Color is the first thing a person registers about a brand — before the logo resolves, before a word is read, the eye has already taken in the color and started forming an impression. That makes it one of the most powerful tools in an identity and one of the most commonly botched, because most colors get chosen the wrong way: someone likes blue, or the founder's favourite is green, or a competitor looks good in red. Personal taste is the worst possible basis for a decision this consequential. A palette has to do a job, and you choose it by the job, not by the mood in the room that afternoon.
When we build a palette, we're not decorating. We're choosing a set of signals that will appear on a sign, a screen, a shirt, an invoice, and a 16-pixel favicon, for years, often applied by people who weren't in the room. That reality, not a pretty swatch, is what shapes a palette that lasts.
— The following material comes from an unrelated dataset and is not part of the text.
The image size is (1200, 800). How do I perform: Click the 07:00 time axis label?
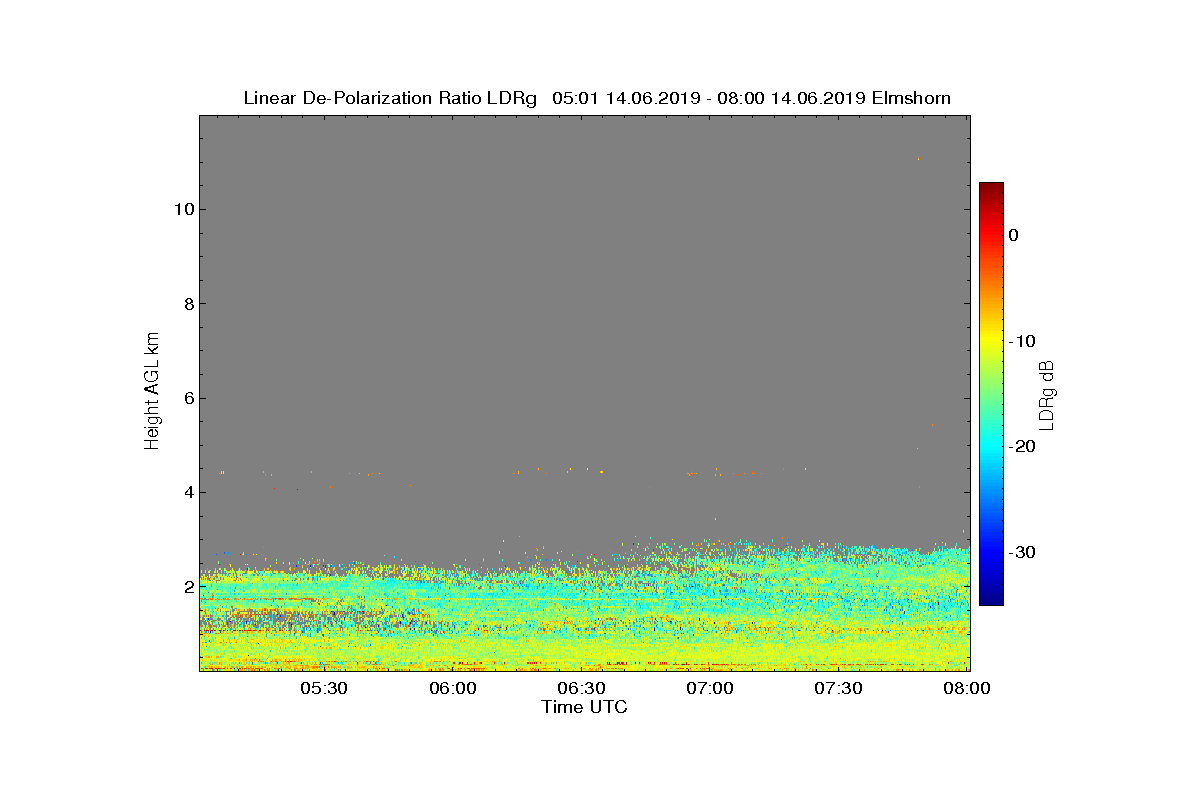tap(711, 688)
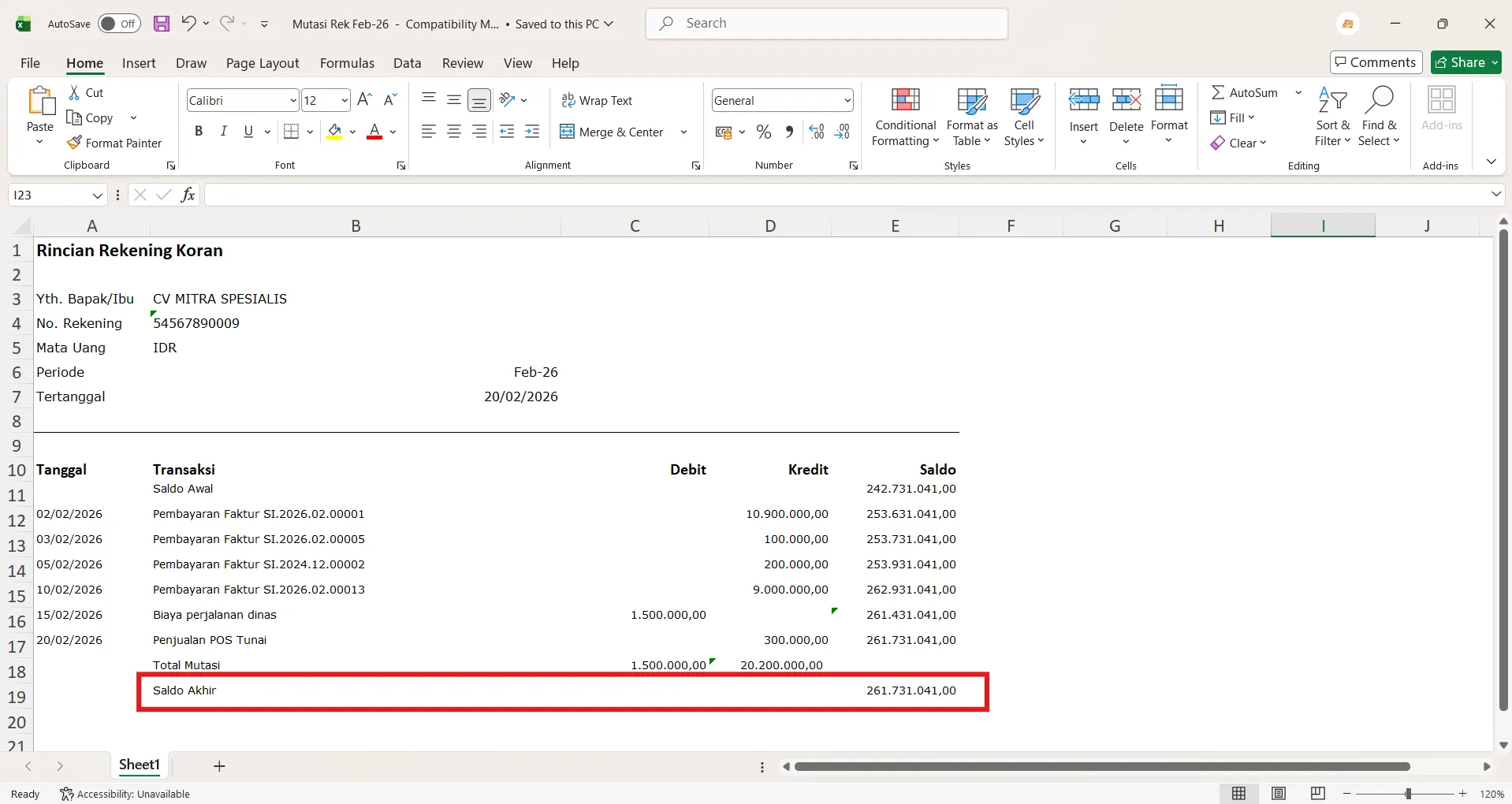Click the AutoSum sigma icon
The width and height of the screenshot is (1512, 804).
tap(1218, 92)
Start with meaning, not preference
Color carries association, and those associations do real work before any message is read. The same hue can mean opposite things in different contexts — a deep red reads as appetite and warmth for a restaurant and as alarm on a dashboard — so we don't reach for a colour because it's fashionable; we reach for what it has to communicate about this brand to this audience. A children's clinic and a luxury watchmaker want very different things from their palette, and neither is served by whatever the designer happens to like. The question is always what should this make people feel, never what do we find pretty.
We also look outward before we commit. If every competitor in the category owns the same blue, that's not a reason to join them — it's a map of the space already taken. The right colour often isn't the most obvious one for the industry; it's the one that's both appropriate and unclaimed, so the brand stands apart instead of blending into its own category.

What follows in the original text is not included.